O LIVRO DOS ESPÍRITOS. INTRODUÇÃO AO ESTUDO DA DOUTRINA ESPÍRITA.
A oposição das corporações científicas é, para muita gente, senão uma
prova pelo menos uma forte presunção contrária. Não somos dos que levantam a
voz contra os sábios, pois não queremos dar motivo a nos chamarem de
estouvados; temo-los, pelo contrário, em grande estima e ficaríamos muito
honrados se fôssemos contados entre eles. Entretanto, sua opinião não poderia
representar, em todas as circunstâncias, um julgamento irrevogável.
Quando a Ciência sai da observação material dos
fatos e trata de apreciá-los e explicá-los, abre-se para os cientistas o campo
das conjeturas: cada um constrói o seu sistemazinho, que deseja fazer
prevalecer e sustenta encarniçadamente. Não vemos diariamente as opiniões mais
contraditórias serem preconizadas e rejeitadas, repelidas como erros absurdos e
depois proclamadas como verdades incontestáveis? Os fatos, eis o verdadeiro
critério dos nossos julgamentos, o argumento sem réplica. Na ausência dos
fatos, a dúvida é a opinião do homem prudente.
No tocante às coisas evidentes, a opinião dos
sábios é justamente digna de fé, porque eles as conhecem mais e melhor que o
vulgo. Mas no tocante a princípios novos, a coisas desconhecidas, a sua maneira
de ver não é mais do que hipotética, porque eles não são mais livres de
preconceitos que os outros. Direi mesmo que o sábio terá, talvez, mais
preconceitos que qualquer outro, pois uma propensão natural o leva a tudo
subordinar ao ponto de vista de sua especialidade: o matemático não vê nenhuma
espécie de prova senão através de uma demonstração algébrica; o químico
relaciona tudo com a ação dos elementos; e assim por diante. Todo homem que se
dedica a uma especialidade escraviza a ela as suas ideias. Afastai-o do assunto
e ele quase sempre se confundirá, porque deseja tudo submeter ao seu modo de
ver; é esta uma consequência da fragilidade humana.

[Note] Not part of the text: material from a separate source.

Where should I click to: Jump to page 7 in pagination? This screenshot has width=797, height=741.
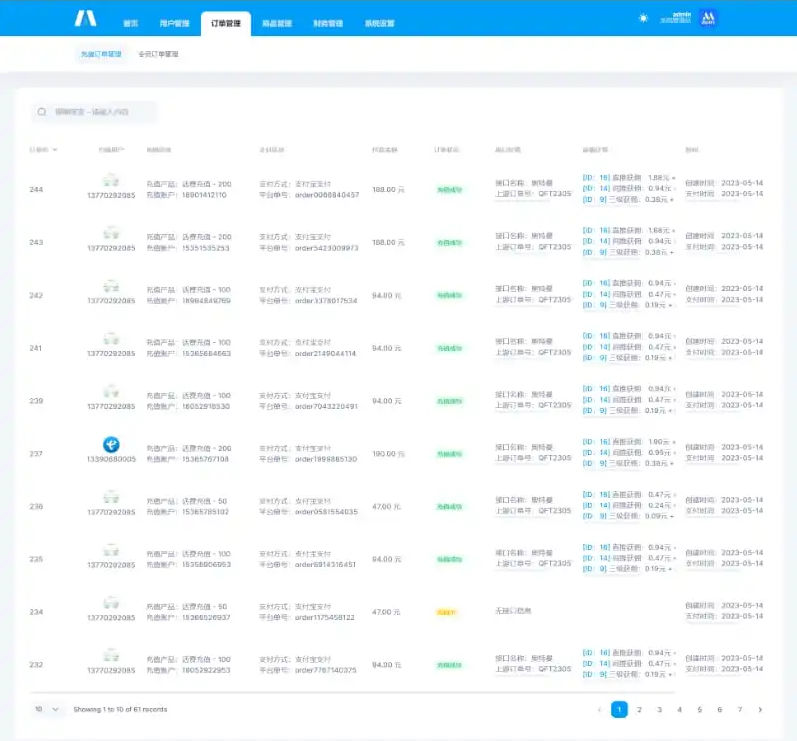point(740,709)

Consultarei, portanto, de
bom grado e com absoluta confiança, um químico, sobre uma questão de análise;
um físico, sobre a força elétrica; um mecânico, sobre a força motriz; mas eles
me permitirão, sem que isto afete a estima que lhes devo por sua
especialização, que não tenha em melhor conta a sua opinião negativa sobre o
Espiritismo do que a de um arquiteto sobre questões de música.
As ciências comuns se apoiam nas propriedades da
matéria, que podem ser experimentadas e manipuladas à vontade; os fenômenos
espíritas se apoiam na ação de inteligências que têm vontade própria e nos
provam a todo instante não estarem submetidas ao nosso capricho. As
observações, portanto, não podem ser feitas da mesma maneira, num e noutro
caso. No Espiritismo, elas requerem condições especiais e outra maneira de
encará-las: querer sujeitá-las aos processos ordinários de investigação seria
estabelecer analogias que não existem. A Ciência propriamente dita, como
Ciência, é incompetente para se pronunciar sobre a questão do Espiritismo: não
lhe cabe ocupar-se do assunto e seu pronunciamento a respeito, qualquer que
seja, favorável ou não, nenhum peso teria.
O Espiritismo é o
resultado de uma convicção pessoal que os sábios podem ter como indivíduos,
independente de sua condição de sábios. Querer, porém, deferir a questão à
Ciência seria o mesmo que entregar a uma assembleia de físicos ou astrônomos a
solução do problema da existência da alma. Com efeito, o Espiritismo repousa
inteiramente sobre a existência da alma e o seu estado após a morte. Ora, é
supinamente ilógico pensar que um homem deva ser grande psicólogo pelo simples
fato de ser grande matemático ou grande anatomista. O anatomista, dissecando o
corpo humano, procura a alma e, porque não a encontra com o seu bisturi, como
se encontrasse um nervo, ou porque não a vê envolar-se como um gás, conclui que
ela não existe. Isso em razão de colocar-se num ponto de vista exclusivamente
material. Segue-se daí que ele esteja com a razão, contra a opinião universal?
Não. Vê-se, portanto, que o Espiritismo não é da alçada da Ciência.